McGwire’s business manager, Jim Milner, didn’t return messages seeking comment.

Players named on 75 percent of the roughly 575 ballots gain entry to the Hall of Fame in Cooperstown, New York. A total of 32 players are on this year’s ballot. Ripken, who holds the record for consecutive games played at 2,632, and Gwynn, who won eight batting titles, are likely inductees.

First-Ballot Statistics

Based on career statistics, McGwire might be a first-ballot inductee. The St. Louis Cardinals first baseman became the first player to hit 70 home runs, and his career total ranks seventh. He won the 1987 American League Rookie of the Year with the Oakland Athletics and was picked for 12 All-Star teams.

McGwire’s race with Sosa in 1998 to break Roger Maris’s single-season home run record of 61 helped draw fans after the 1994 players strike. McGwire beat Sosa to Maris’s mark and held the record with 70 for three seasons until Bonds topped him with 73.
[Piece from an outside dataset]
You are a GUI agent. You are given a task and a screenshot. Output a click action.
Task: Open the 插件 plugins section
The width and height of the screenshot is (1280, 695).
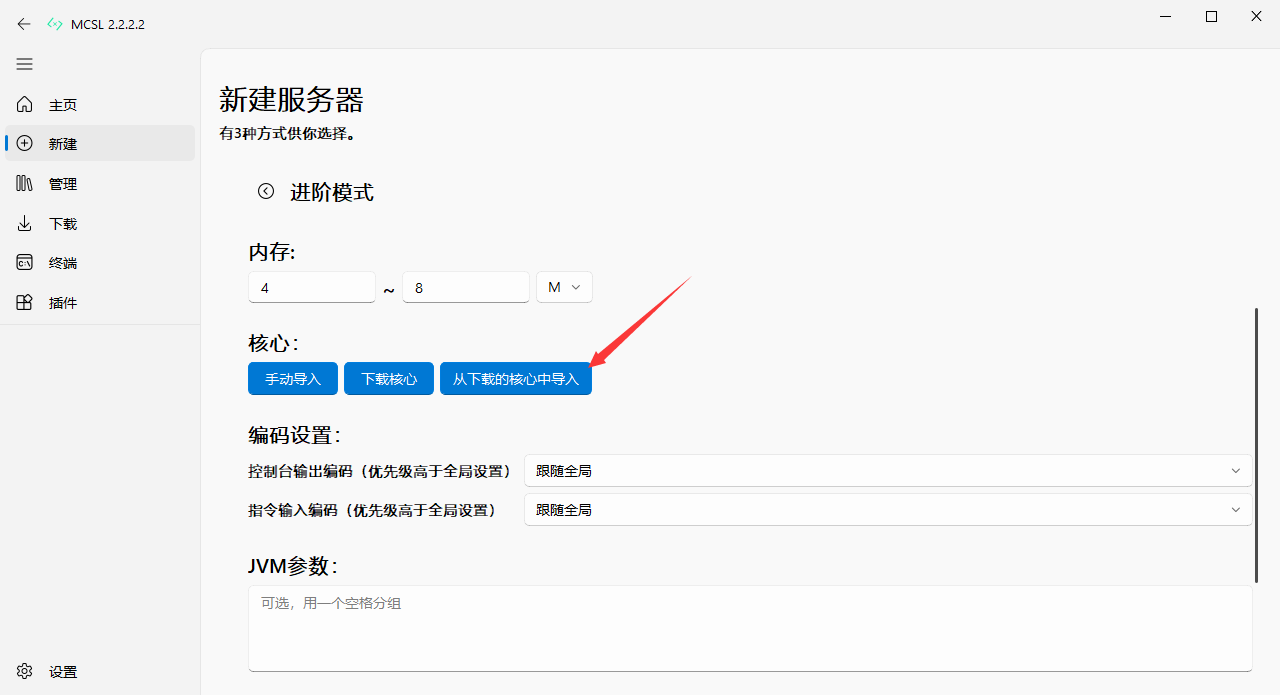point(62,302)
In congressional testimony, McGwire’s voice cracked and he frequently reviewed his prepared statement. Sosa, a Dominican Republic native, used an interpreter. That cast doubt about the legitimacy of their chase, said Bob Klapisch, national baseball writer for New Jersey’s Bergen Record newspaper.

“We don’t know what we saw, I don’t know what I covered,” said Klapisch, who said he left McGwire off his Hall of Fame ballot. “There’s too much of a mystery on where the home runs came from. Until we know more about what he did, I don’t see him getting in.”

Steroid Tests

McGwire was never tested for steroids. Major League Baseball didn’t screen for the drugs until 2003, two years after he retired. Lawmakers pressured the sport to test after Jose Canseco and Ken Caminiti admitted taking performance-enhancing substances and charged that usage was rampant throughout baseball. That pressure accelerated after the March 2005 hearing.

Canseco, who alleged in a book he wrote that he injected teammate McGwire with steroids, is also on the Hall of Fame ballot for the first time, along with Caminiti. McGwire denied Canseco’s allegation, telling the news media he never used “steroids or any other illegal substance.”

Bunning, 75, was among those who pushed baseball to strengthen its drug policy and sponsored legislation to mandate testing and penalties in major professional sports. He dropped the bill after baseball agreed to strengthen its policy in November 2005. Baseball and its union first banned steroids in its 2002 labor contract.

`Wiped Out’

Bunning, who pitched a perfect game in 1964 for Philadelphia, said cheaters shouldn’t receive baseball’s highest honor.

“All your records should be wiped out from the day you were found to be using illegal steroids,” he said.

There’s no proof McGwire or Sosa, who last played in 2005, took steroids.

Another congressional witness, Rafael Palmeiro, was suspended for 10 days for failing a steroids test five months after he pointed at lawmakers and stated he never used drugs. Palmeiro wasn’t re-signed by the Baltimore Orioles and hasn’t played since 2005.

The support McGwire receives may show how voters will judge players like Palmeiro and Sosa, said Lyle Spatz, a baseball historian in Boynton Beach, Florida.

“The message they will be sending is that `We kind of recognize that some of the numbers you put up were not comparable with what players before you put up under a more level playing field,”’ said Spatz.


Steroids suspicions have dogged Bonds, who’s agreed to return to the San Francisco Giants. In leaked grand jury testimony, he said he might have unknowingly used steroids.

Baseball appointed former Senator George Mitchell last March to investigate steroids. Bunning said he’ll reserve judgment on players until Mitchell’s report comes out or an ongoing federal investigation uncovers evidence.

Until then, some players aiming for the Hall, on the first ballot at least, may have more to worry about than whether their statistics are compelling, Bunning said. “Now they have the added problem of being suspicious.’